Monday, May 21, 2012

Requirements of a Care Agreement

A care agreement is a formal agreement between two parties. One party is providing services. The other party is hiring said individual to provide said services. A care agreement
• must be a formal contract between parties;
• must name the parties involved in the care agreement.
• must outline service and duty terms.
• must outline payment terms.
• must outline breach of contract terms.
• must outline termination of contract terms.
• must outline length of time the contract is valid/active.
• must allow for mutual amendments or changes to contract.
• must be signed and dated by all parties (parent(s) and family member(s)).

Friday, May 18, 2012

Elements of Care in Care Agreements

Care agreements can be customized to each family’s particular situation. The following are basic elements of care that can be explained in a care agreement: 
• Personal Assistance
• Personal Hygiene
• Meals
• Laundry
• Housekeeping
• Transportation Services
• Yard Care
• Shopping
• Social Contacts
• Religious Needs
• Intellectual and Emotional Needs

Monday, May 14, 2012

Purposes of Family Care Agreements

There are many good reasons for families to enter into care agreements, particularly agreements in which a family member is paid for services rendered. 
First, a care agreement spells out for the parent, family, and third parties the details of care a family member will provide to an ailing parent. Caring for a parent even occasionally can be a physical, time-consuming, emotional, and financial burden for a family member. Acting as a parent’s full-time, primary caregiver can be deeply burdensome. A care agreement spells out details of care in a way that is illuminating and helpful for everyone involved.

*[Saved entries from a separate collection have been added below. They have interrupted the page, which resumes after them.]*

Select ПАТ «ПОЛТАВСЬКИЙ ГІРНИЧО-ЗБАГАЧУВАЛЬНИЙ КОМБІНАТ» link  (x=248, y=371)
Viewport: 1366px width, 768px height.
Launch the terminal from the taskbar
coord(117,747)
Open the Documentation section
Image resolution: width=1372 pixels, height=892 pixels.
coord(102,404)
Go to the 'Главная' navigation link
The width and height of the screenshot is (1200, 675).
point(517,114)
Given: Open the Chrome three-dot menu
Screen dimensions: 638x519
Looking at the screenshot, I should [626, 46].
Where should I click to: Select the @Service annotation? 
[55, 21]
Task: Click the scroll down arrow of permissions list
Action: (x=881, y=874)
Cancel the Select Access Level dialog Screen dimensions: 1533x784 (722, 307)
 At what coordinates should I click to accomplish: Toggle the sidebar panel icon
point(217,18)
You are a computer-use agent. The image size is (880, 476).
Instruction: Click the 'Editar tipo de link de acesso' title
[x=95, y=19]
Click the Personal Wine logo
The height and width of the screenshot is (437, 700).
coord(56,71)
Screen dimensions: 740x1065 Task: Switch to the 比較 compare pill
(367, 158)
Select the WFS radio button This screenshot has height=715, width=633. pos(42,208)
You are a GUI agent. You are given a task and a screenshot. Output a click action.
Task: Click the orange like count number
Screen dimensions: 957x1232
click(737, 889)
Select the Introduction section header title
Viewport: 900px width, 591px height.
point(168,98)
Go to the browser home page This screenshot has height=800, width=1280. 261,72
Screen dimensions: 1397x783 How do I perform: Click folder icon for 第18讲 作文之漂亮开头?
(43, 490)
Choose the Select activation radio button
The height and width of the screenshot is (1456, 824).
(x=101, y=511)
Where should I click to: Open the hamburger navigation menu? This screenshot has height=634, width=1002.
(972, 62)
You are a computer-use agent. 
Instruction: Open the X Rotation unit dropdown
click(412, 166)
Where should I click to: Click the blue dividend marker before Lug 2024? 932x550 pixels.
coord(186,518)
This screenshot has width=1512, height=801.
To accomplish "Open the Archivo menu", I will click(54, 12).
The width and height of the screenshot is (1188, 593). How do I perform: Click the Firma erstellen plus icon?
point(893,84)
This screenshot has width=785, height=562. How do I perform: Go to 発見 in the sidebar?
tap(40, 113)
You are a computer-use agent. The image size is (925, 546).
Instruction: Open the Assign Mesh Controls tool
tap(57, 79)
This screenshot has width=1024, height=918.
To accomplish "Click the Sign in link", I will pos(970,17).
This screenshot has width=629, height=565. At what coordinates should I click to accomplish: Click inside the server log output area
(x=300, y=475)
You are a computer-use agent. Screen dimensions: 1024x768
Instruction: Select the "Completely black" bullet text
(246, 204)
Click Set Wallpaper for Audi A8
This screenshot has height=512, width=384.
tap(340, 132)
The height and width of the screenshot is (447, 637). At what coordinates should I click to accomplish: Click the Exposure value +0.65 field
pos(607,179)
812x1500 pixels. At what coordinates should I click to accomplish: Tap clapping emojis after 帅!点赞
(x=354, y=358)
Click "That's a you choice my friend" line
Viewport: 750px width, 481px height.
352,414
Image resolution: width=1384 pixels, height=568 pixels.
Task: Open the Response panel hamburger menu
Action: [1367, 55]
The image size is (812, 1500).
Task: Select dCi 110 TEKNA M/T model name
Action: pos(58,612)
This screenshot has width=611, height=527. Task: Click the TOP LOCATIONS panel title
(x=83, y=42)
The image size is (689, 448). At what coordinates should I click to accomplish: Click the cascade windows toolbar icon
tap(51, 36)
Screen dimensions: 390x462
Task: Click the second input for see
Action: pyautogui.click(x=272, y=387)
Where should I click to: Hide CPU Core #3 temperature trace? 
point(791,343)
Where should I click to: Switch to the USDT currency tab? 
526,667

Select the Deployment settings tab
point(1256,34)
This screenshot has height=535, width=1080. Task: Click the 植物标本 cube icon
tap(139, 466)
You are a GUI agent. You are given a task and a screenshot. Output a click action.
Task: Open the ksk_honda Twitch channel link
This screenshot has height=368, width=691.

Second, when a parent needs help, family members often rally around and provide service for their parents free of charge. But caring for a parent can be a significant financial burden, not to speak of the physical and emotional burdens (in taking time off work or in taking time away from their own family duties, for example). A wise parent will set forth in a care agreement details regarding compensation of family members for care services the family performs on the parent’s behalf.

Third, a memorialized care agreement prevents family resentments and disagreements regarding said payments. Misunderstandings and hurt feelings often occur in families during the time an aging parent is being cared for by family members. A carefully drafted care agreement protects in numerous ways a family member serving an aging parent.

Fourth, a care agreement has Medicaid advantages. Without a formal care agreement, the funds used to pay family members are treated as part of the ailing parent’s assets or income for Medicaid eligibility purposes. On the other hand, if an ailing parent is paying a family member (or anticipates paying a family member in the future) for services, a formal care agreement ensures that funds used to pay family members are not treated as the ailing parent’s assets or income for Medicaid eligibility requirements.

Friday, May 11, 2012

Family Care Agreements

A care agreement (also known as a family care agreement, personal care agreement, personal services agreement, care contract, etc.) is an agreement between a parent (or parents) and a family member (or members) in which the family member agrees to care for the parent and the parent agrees to pay the family member for the services performed on behalf of said parent.